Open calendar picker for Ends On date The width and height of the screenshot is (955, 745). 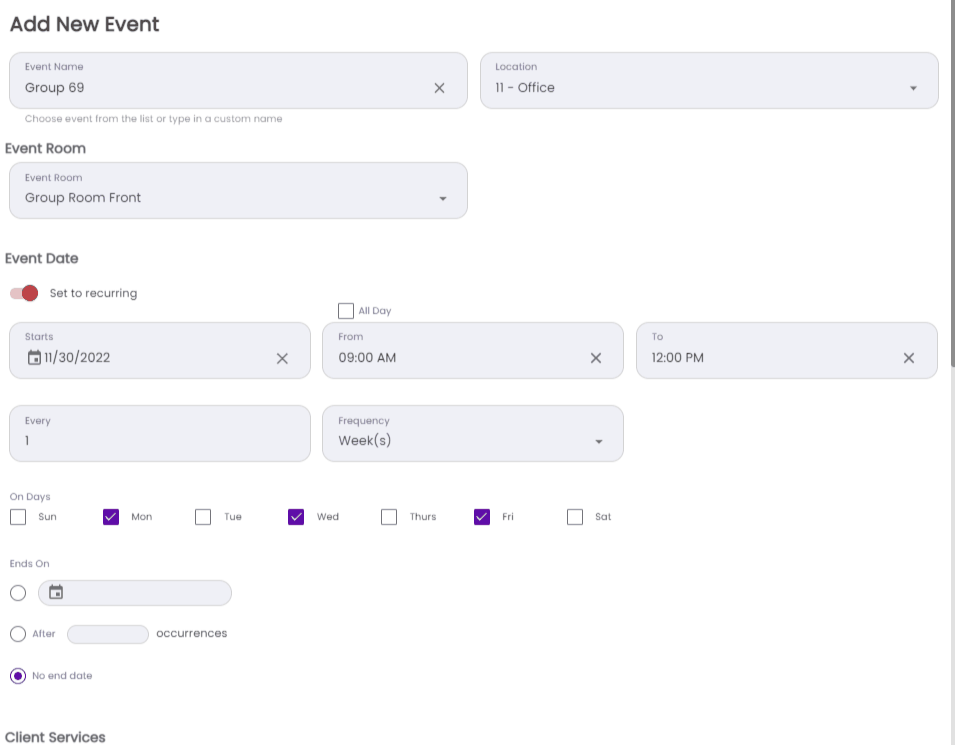pos(57,593)
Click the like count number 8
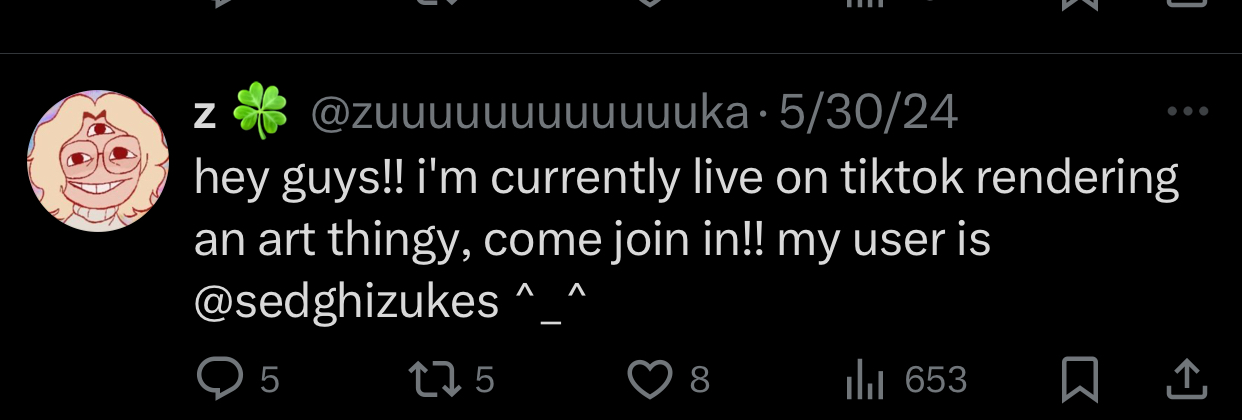The height and width of the screenshot is (420, 1242). coord(700,380)
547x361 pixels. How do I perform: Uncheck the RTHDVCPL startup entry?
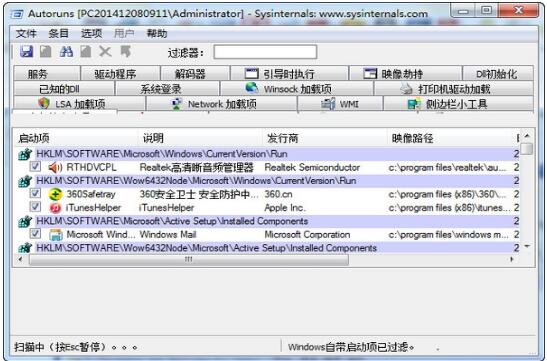(x=35, y=166)
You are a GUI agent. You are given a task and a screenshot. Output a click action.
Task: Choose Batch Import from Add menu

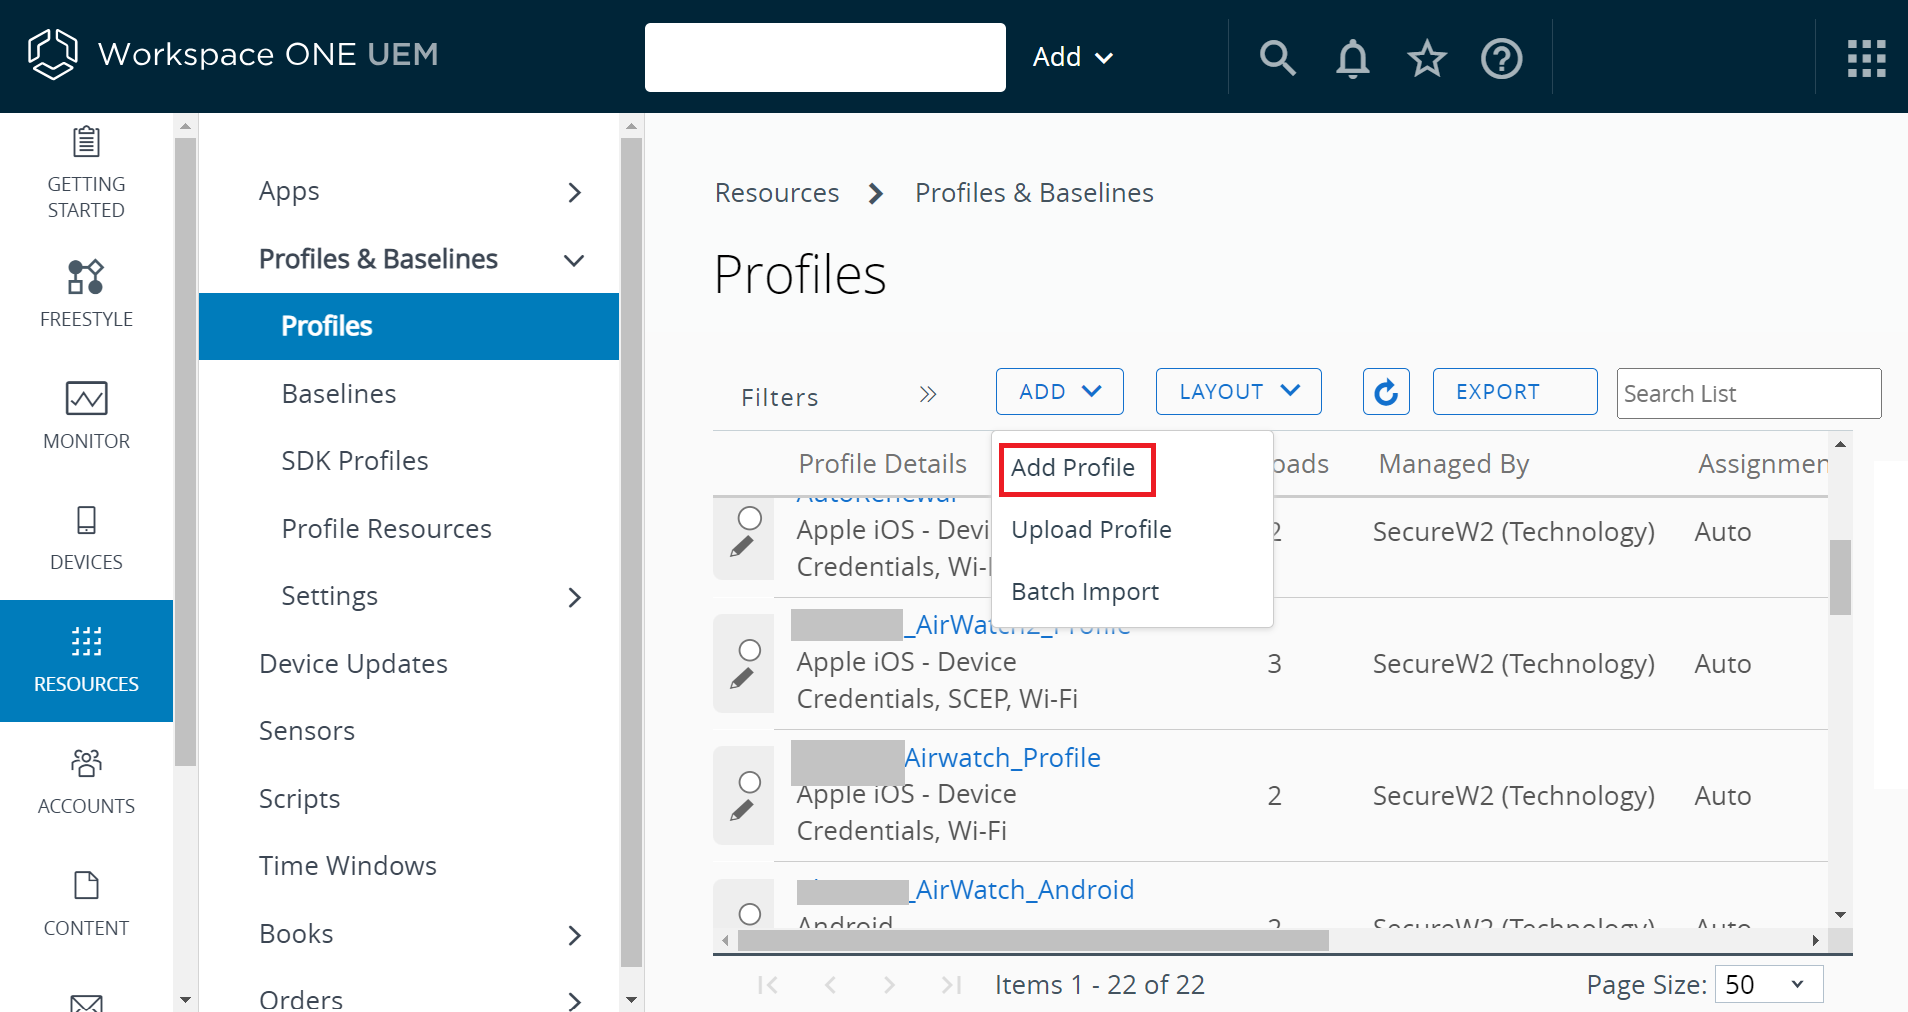coord(1085,592)
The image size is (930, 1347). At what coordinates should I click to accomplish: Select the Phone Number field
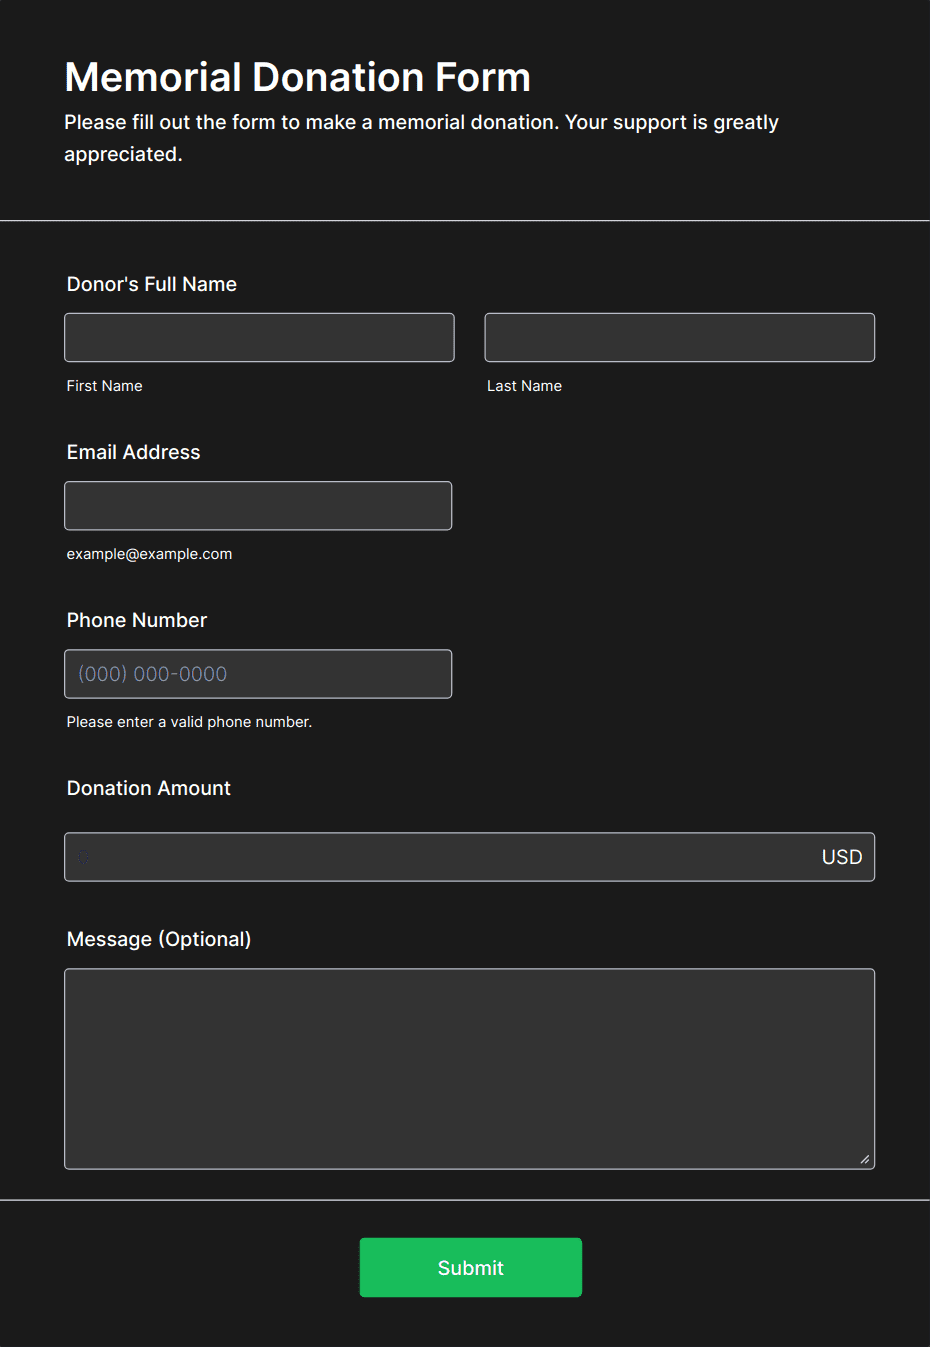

━━━━━━━━━━━━━━━━━━━━

**What you will do**
Excluding the pictures, retype the line containing "You are a GUI" and all lines after it down to the end of the data above.

**Your response**
You are a GUI agent. You are given a task and a screenshot. Output a click action.
Task: Choose Batch Import from Add menu

coord(1085,592)
The image size is (930, 1347). At what coordinates should I click to accomplish: Select the Phone Number field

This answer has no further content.